Editing Errata

I've been swept along in the self-editing stream the past couple days, so anything I happen to see on the subject from news items and blog posts is gobbled up first. While catching up on the news feeds this morning, I spotted a 10 ways to become a better blogger article on ZDNet Asia, and down the rabbit hole I went.

Everything was fine for a while. Define your purpose, check; create visual appeal, check; use the proper tools, che . . . oops. Reverse thrusters, and return to the last sentence in that paragraph.

If your blog is hosted on a free public blog site, such as Blogger or Windows Live Spaces, you can write your posts in your e-mail client and send them to a special address you're given when you create your account. For many, this is the easiest way to post, although it doesn't show you the formatting.

For me, posting by e-mail is, in fact, the easiest and best way to do it. One thing I particularly like about this method is the pre-formatting I can do on the post before I send it to the host.
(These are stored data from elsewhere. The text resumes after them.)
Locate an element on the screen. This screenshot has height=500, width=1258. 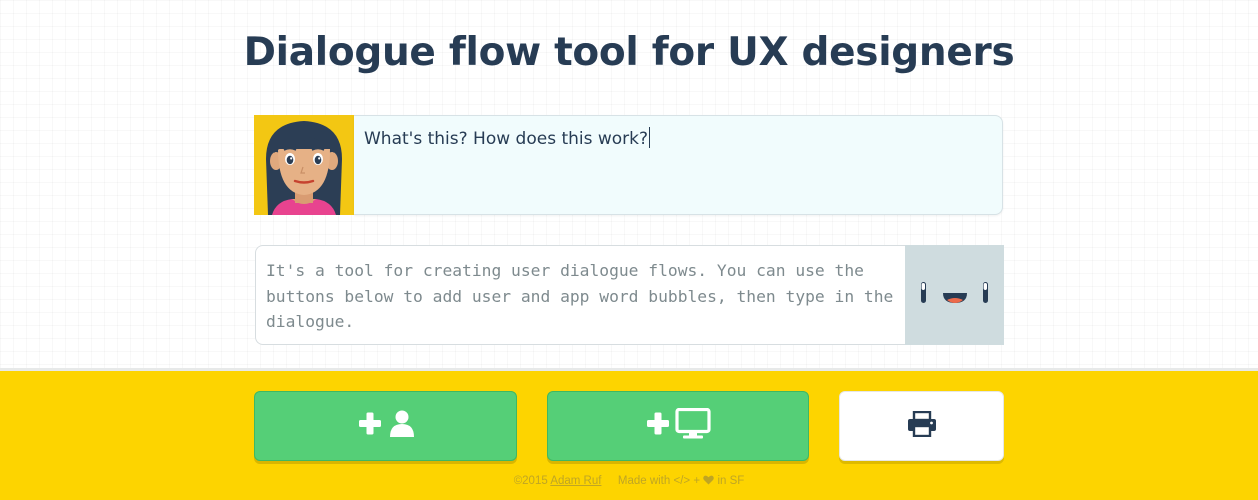
made-with-text: Made with is located at coordinates (644, 481).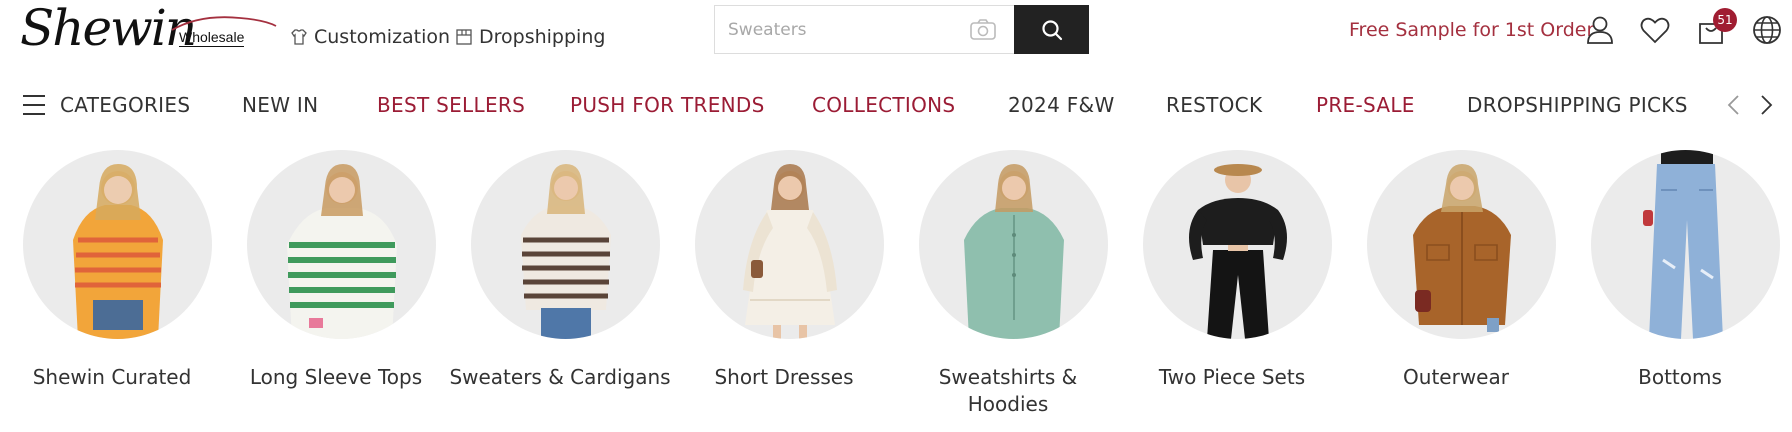 The width and height of the screenshot is (1792, 432). What do you see at coordinates (1232, 377) in the screenshot?
I see `category-label: Two Piece Sets` at bounding box center [1232, 377].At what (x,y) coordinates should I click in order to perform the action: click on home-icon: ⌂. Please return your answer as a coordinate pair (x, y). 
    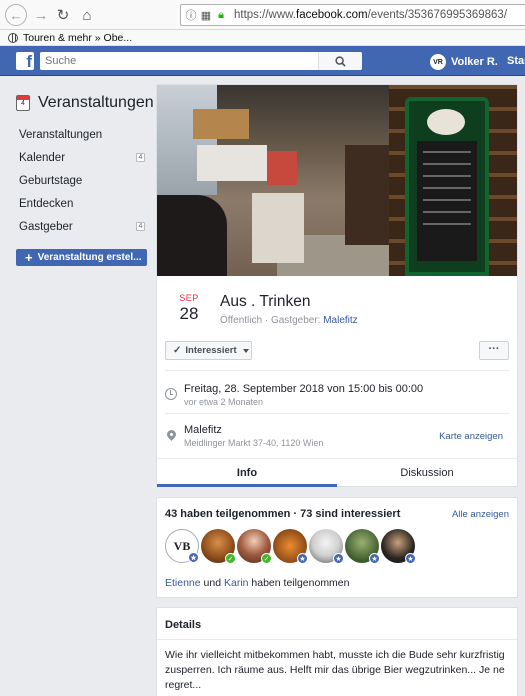
    Looking at the image, I should click on (87, 15).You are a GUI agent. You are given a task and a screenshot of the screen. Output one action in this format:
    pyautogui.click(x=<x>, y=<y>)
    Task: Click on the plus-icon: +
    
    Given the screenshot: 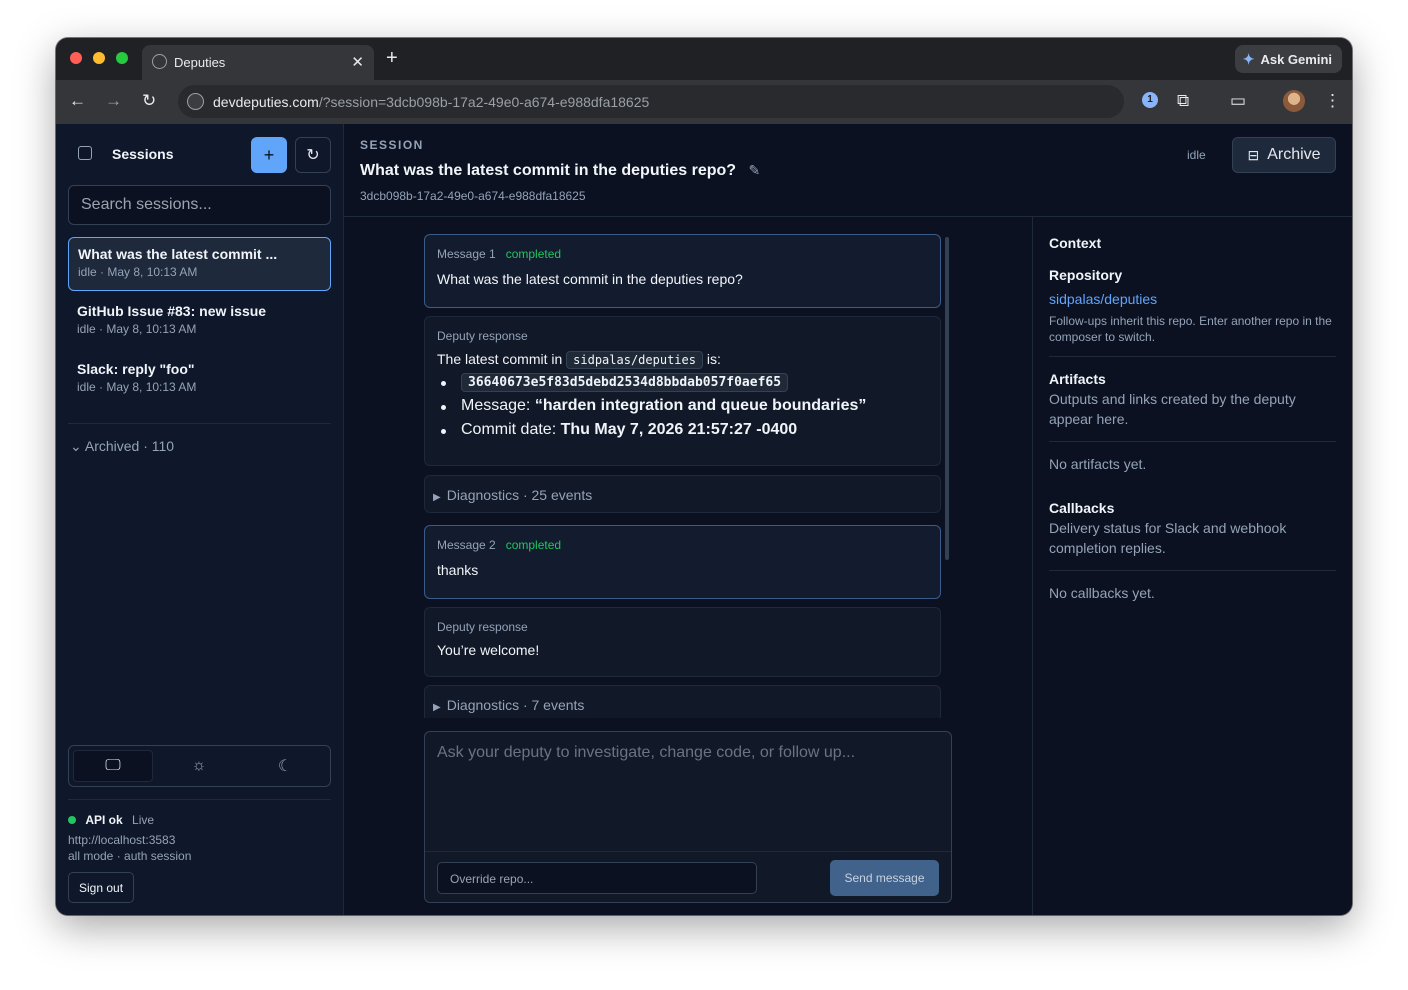 What is the action you would take?
    pyautogui.click(x=269, y=154)
    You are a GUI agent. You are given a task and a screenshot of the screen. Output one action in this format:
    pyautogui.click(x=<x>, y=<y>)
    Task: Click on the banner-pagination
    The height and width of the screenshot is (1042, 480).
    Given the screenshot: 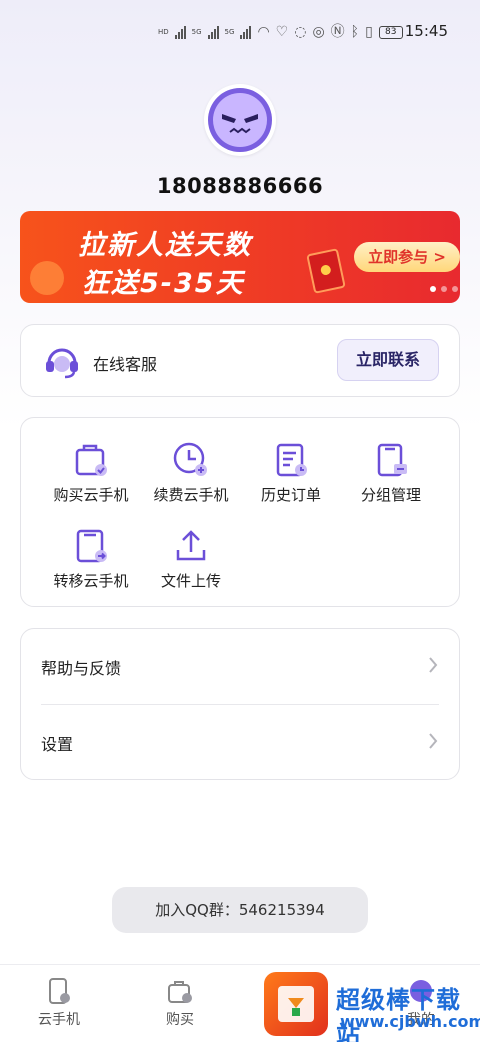 What is the action you would take?
    pyautogui.click(x=444, y=289)
    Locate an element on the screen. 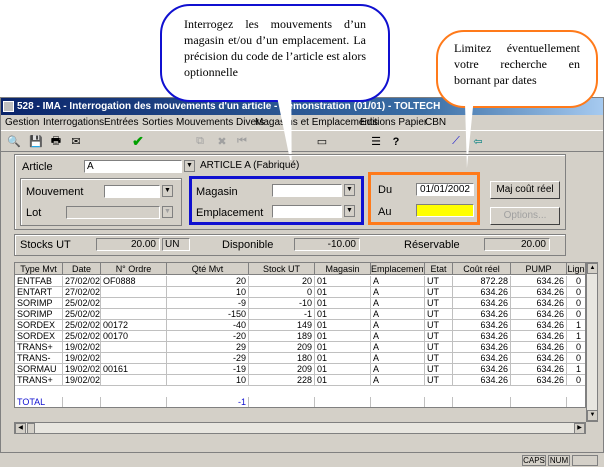 The image size is (604, 467). table-cell: 00170 is located at coordinates (134, 336).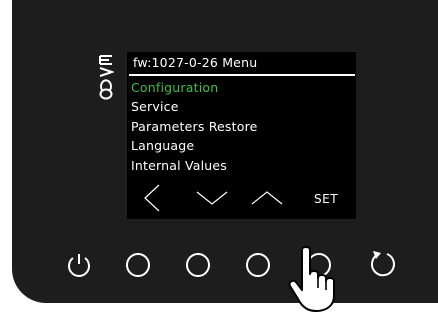  I want to click on set-softkey-label: SET, so click(326, 199).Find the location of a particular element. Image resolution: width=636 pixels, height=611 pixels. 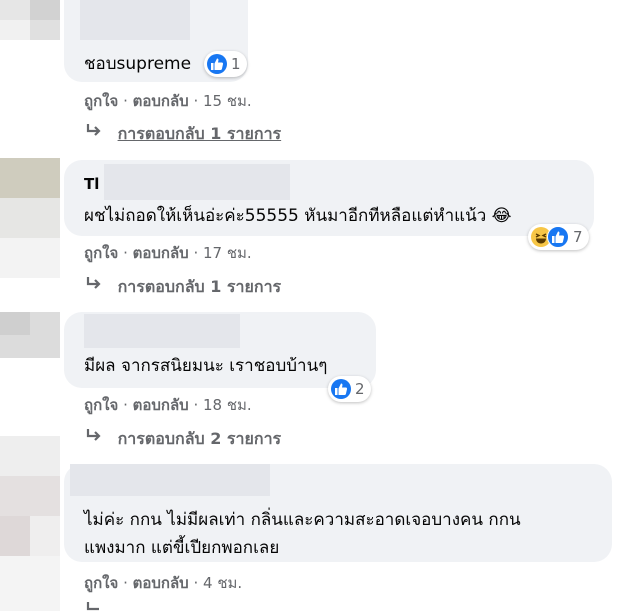

reaction-summary: 2 is located at coordinates (350, 389).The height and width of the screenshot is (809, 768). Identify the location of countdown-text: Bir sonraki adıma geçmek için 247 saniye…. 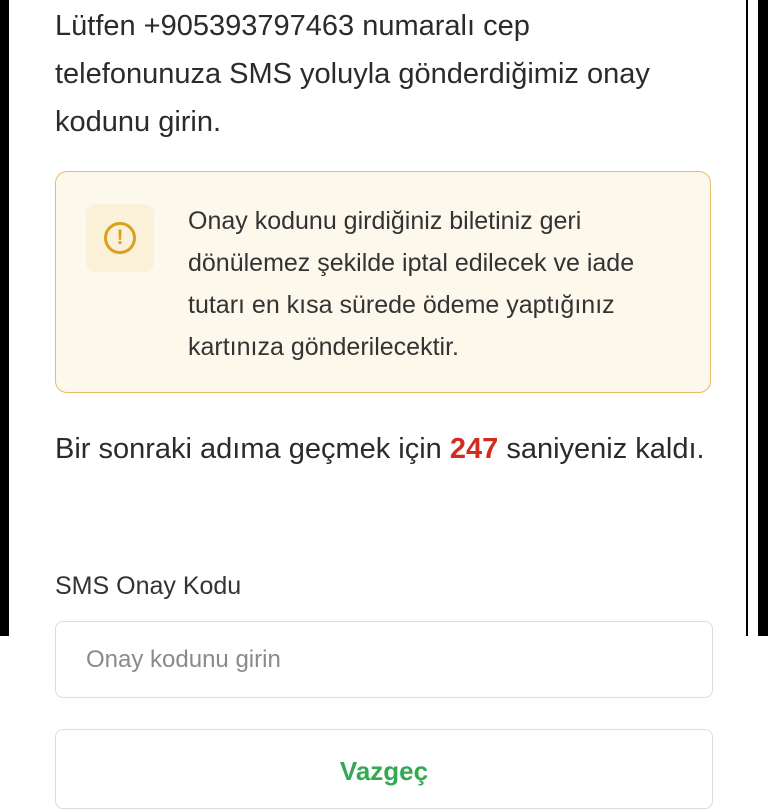
(385, 450).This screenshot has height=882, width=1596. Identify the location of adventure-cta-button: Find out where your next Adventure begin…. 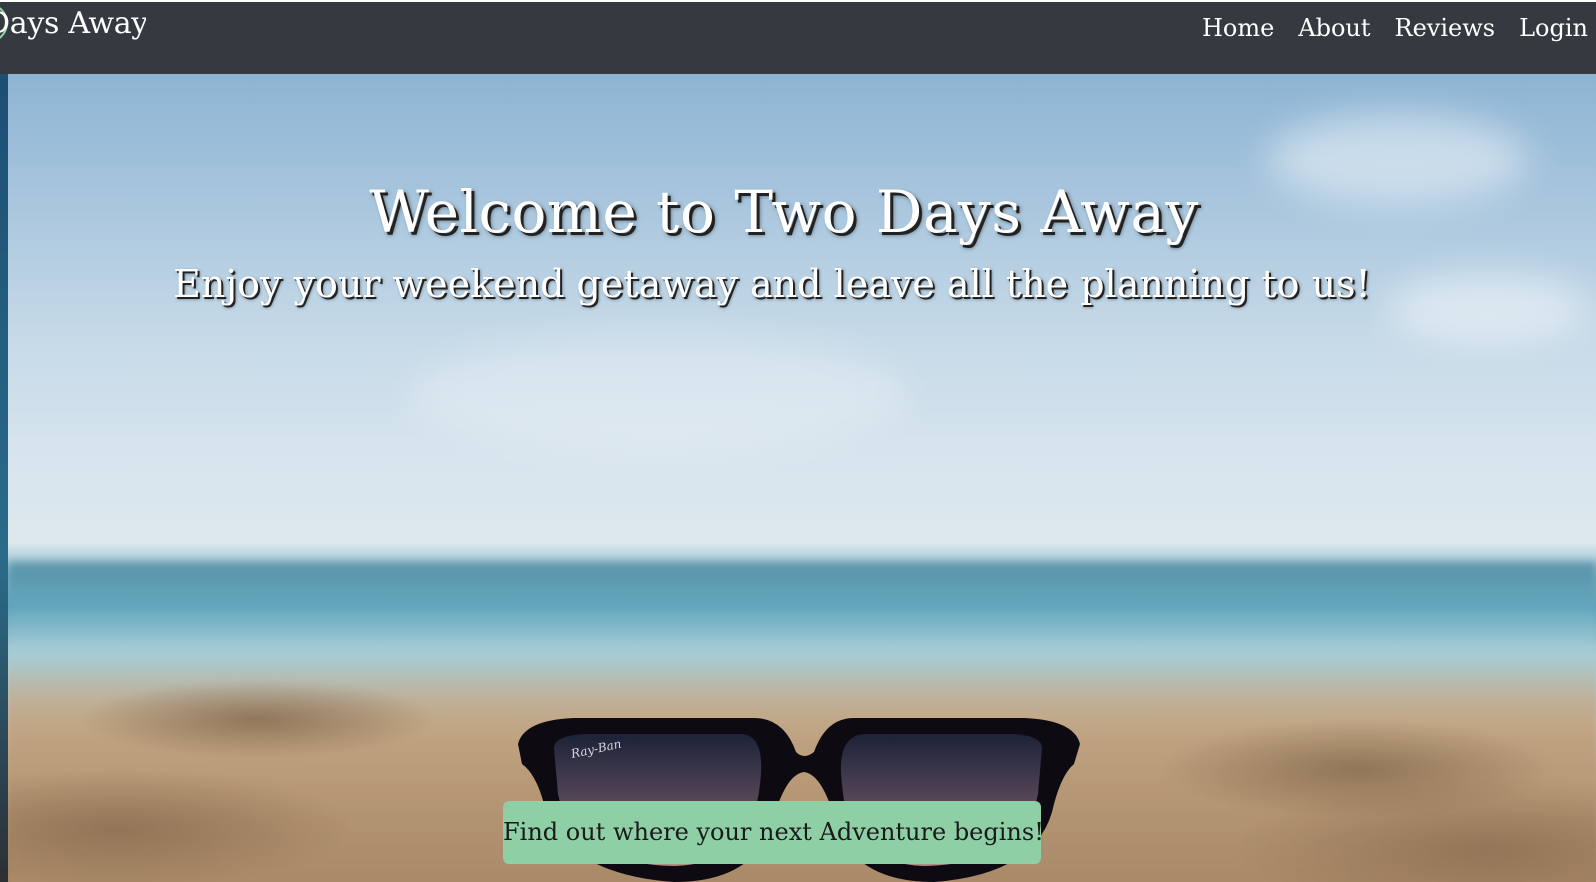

This is possible because the post is already in HTML format, and therefore specifically does show me the formatting. If a word on my screen is red or blue, or underlined, or bold, it will be the same after it arrives at the host. If a quoted section is indented and italicized on my end—like the one above—it will be indented and italicized on the blog post, too. Same goes for bulleted lists, horizontal lines, and photos inserted within the text for that matter. To put it another way, WYS is very much WYG, even if you happen to be using the rudimentary mail client included with Windows.

As I mentioned on Wednesday, there are a few caveats when you're e-mailing HTML files to your blog host, but they have more to do with attempting to make certain changes to a page that's already formatted and ready to go. Some things can be changed with impunity even when the post is halfway out the door, but in general, it's best to do the writing with as little formatting as possible, and worry about layout after that part is done.

Ten good points in your article just the same, Ms. Shinder.